The problem:
Check each line of the data for "page", and copy the ones that have it.

Source data:
<<<<
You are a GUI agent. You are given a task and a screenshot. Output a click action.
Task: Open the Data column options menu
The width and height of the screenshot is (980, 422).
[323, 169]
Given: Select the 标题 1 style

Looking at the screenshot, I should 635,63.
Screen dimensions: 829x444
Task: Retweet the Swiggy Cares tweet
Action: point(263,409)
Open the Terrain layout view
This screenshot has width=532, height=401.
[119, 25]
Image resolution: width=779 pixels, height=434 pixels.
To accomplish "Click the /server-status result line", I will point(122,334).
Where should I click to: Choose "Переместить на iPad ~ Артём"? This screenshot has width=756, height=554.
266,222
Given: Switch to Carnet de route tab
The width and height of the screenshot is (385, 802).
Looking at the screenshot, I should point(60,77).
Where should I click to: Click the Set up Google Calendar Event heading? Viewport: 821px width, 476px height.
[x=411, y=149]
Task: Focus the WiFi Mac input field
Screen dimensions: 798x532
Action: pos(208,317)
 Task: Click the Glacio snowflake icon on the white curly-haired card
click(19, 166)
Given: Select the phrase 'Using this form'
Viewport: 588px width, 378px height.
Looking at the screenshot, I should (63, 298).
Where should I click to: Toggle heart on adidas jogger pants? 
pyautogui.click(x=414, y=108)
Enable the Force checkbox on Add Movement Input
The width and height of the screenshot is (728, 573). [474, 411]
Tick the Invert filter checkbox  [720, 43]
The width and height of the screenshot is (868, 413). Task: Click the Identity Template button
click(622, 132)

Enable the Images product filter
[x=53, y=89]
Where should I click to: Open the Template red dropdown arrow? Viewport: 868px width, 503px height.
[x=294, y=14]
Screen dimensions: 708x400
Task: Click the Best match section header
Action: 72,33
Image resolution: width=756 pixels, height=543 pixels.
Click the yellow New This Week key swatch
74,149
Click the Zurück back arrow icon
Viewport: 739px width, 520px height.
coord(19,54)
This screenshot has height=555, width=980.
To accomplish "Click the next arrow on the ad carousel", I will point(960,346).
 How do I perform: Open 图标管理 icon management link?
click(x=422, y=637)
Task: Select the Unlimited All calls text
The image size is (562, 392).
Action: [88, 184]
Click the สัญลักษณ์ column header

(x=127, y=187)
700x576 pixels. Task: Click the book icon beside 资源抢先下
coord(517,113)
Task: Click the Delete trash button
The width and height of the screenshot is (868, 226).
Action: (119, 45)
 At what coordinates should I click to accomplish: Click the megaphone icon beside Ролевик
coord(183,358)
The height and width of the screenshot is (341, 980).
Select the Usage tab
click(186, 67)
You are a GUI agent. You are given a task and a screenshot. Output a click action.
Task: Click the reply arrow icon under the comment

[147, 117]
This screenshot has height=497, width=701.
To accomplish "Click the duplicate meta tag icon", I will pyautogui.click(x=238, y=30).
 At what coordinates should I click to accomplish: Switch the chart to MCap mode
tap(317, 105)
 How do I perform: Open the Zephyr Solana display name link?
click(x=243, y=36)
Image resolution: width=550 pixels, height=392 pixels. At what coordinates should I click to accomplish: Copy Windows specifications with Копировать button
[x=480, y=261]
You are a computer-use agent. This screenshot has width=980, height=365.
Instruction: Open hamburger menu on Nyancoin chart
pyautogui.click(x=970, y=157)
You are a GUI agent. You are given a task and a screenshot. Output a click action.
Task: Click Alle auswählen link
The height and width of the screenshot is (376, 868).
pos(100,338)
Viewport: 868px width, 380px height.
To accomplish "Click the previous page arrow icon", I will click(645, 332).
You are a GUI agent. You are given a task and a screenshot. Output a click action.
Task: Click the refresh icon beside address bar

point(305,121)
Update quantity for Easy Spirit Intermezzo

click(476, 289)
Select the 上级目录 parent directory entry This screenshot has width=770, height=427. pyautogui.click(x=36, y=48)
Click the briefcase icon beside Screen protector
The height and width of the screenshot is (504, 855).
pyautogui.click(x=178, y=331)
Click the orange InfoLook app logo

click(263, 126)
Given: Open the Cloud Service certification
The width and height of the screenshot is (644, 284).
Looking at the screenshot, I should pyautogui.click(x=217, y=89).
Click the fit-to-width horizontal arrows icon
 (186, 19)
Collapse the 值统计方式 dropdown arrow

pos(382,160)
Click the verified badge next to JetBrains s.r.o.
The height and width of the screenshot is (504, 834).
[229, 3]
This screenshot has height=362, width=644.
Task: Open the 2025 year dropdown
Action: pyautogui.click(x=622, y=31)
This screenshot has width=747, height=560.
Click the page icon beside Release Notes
>>>>
Expected answer:
To accomplish "Click the previous page arrow icon", I will click(645, 332).
Click the page icon beside Release Notes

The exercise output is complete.